JOHANNESBURG (miningweekly.com) – Africa-focused miner Randgold Resources aims to exceed one-million ounces of consolidated gold production in 2014 and is closing in on its long-term goal of 1.2-million ounces by 2015, CEO Mark Bristow said in the company's 2013 yearly report on Friday.
The gold producer increased production by 15% to 910 374 oz at a reduced total cash cost of $715/oz in 2013 and Bristow said it was targeting a production increase of between 24% and 30% for the year, with costs coming down further to between $650/oz and $700/oz.
This growth in production was expected to come from rising grades at the company's flagship Loulo-Gounkoto complex, in Mali, improved throughput at the Tongon mine, in Côte d'Ivoire, and the first full-year contribution from the recently commissioned Kibali operation, in the Democratic Republic of Congo (DRC).
Bristow said the company's management teams had closely scrutinised all mining plans to ensure that they were both optimal and deliverable and that all operations would remain profitable, even at lower gold prices.
“In the current market, our focus needs to be on profitability and not on increasing reserves.
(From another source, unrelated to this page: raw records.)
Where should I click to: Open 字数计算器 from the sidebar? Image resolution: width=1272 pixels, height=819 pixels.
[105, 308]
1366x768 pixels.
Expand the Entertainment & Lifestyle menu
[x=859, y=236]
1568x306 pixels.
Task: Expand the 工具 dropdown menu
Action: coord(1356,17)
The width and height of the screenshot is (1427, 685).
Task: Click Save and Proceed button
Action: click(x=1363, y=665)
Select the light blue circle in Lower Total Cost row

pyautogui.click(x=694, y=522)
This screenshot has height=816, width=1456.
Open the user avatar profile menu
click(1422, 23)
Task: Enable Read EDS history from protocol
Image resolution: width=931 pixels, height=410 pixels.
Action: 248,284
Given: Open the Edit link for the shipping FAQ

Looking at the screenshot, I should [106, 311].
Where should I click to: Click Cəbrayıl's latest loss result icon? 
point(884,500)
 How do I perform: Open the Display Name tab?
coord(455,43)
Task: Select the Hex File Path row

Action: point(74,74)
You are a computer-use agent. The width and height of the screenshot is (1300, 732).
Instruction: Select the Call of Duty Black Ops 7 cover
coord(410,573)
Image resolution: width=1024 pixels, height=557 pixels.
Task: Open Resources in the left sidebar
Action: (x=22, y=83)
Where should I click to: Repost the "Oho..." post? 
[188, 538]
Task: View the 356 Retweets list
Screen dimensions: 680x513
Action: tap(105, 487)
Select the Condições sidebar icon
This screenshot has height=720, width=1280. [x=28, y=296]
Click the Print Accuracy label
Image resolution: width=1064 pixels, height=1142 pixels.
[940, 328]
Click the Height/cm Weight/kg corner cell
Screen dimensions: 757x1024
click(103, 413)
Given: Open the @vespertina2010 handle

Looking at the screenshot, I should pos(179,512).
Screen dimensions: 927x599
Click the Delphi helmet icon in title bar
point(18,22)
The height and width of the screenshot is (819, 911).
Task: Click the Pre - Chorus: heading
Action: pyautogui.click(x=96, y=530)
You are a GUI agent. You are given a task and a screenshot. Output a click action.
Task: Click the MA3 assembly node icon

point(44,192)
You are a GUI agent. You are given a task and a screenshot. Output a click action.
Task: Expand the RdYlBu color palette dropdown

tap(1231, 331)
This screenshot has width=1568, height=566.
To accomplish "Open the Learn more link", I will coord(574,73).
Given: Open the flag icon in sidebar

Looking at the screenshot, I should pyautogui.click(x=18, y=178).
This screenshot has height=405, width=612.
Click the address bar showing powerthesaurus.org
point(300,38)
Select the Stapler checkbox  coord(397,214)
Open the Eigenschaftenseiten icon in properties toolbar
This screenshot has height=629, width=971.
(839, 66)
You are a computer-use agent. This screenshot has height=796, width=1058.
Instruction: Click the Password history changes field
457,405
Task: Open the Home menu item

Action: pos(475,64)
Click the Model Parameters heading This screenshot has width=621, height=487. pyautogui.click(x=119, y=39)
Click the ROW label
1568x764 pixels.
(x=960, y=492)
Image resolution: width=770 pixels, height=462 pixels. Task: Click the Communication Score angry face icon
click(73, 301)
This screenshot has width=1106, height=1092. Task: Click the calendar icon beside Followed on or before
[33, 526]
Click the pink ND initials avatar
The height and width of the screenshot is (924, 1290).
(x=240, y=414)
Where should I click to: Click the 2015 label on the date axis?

The priority is to replenish profitable ounces because we are increasing production as we access higher-grade ores," he said.
“Our objective is also to extend our five-year rolling business plan to ten years and continue to look closely at all our projects against a range of gold-price scenarios. In the meantime, we have put in place a robust budget for 2014 and kept our five-year forecast intact.”
Bristow noted that, unlike most players in the gold mining industry, Randgold had not needed to write down its reserves and resources as the gold price dropped, as it had calculated its reserves at $1 000/oz and its resources at $1 500/oz for the past three years.
“A key feature of the ten-year plan is that the second half only requires sustaining capital. Kibali has a reserve-based plan that goes beyond ten years at around 600 000 oz/y.
“The Loulo-Gounkoto complex is currently scheduled to drop below 700 000 oz from 2020 but, with the potential for resource conversion from its Yalea and Gara operations, as well as from the high-grade underground project at Gounkoto, we believe the complex can deliver more than 600 000 oz/y for the next ten years,” he commented.
Given Randgold's traditional commitment to growing through discovery and development, it would continue to invest substantially in exploration and had earmarked $60-million for this purpose in 2014.
Randgold’s improved 2014 production target was further driven by an increase to the group’s total attributable mineral resources last year, despite depletion from mining in a year that delivered record production.
The company's yearly resource and reserve declaration, published on Friday as part of its yearly report for 2013, showed attributable resources up by 5% to 28.6-million ounces, while reserves, reflecting depletion, decreased by 8% to 15-million ounces.
Randgold reserve and resource management executive Rod Quick said the group's mines were ramping up both production and grade, which inevitably impacted on its reserve inventory.
“We are confident, however, that we can replenish our reserves through ongoing exploration as well as resource conversion. This confidence is based on the robustness of our current five-year plan as well as the prospectivity of the regions where we operate, as demonstrated by our growing resources,” he commented.
At Kibali – the giant gold mine Randgold was developing in the DRC – total reserves now stood at 11.6-million ounces at 4 g/t, up from 10.9-million ounces at 4.1 g/t, as a result of an updated mine design on a resource base, which grew to 22-million ounces.
At Loulo, reserves decreased to 5.3-million ounces owing to mining depletion, completion of the Yalea openpit and the redesign of the Gara underground mine to secure continued profitability by reducing capital development.
The neighbouring Gounkoto openpit mine also reported lower reserves as a result of mining depletion, lower grades owing to a change in the footwall modelling and the addition of some lower-grade footwall and hanging wall gains.
A drilling programme following up on the recently announced wide and high-grade intersections would test the validity of the new model.
Meanwhile, the latest results from the ongoing underground feasibility study at Gounkoto had confirmed a mineral resource of over one-million ounces at more than 6 g/t.
Current indications were that the optimal exploitation of the underground resource would be from a decline position, lower in the openpit.
Meanwhile, in Côte d'Ivoire, Tongon's resources and reserves were depleted by mining and ongoing infill grade-control drilling.
Deeper drilling had highlighted the potential for higher grades below the southern zone pit and further drilling was planned to test the depth extensions.
Based on current pay limits and that Tongon was scheduled to repay its capital next year, exploration was focused on near-mine low-grade resources which could extend the mine's life beyond the current seven years.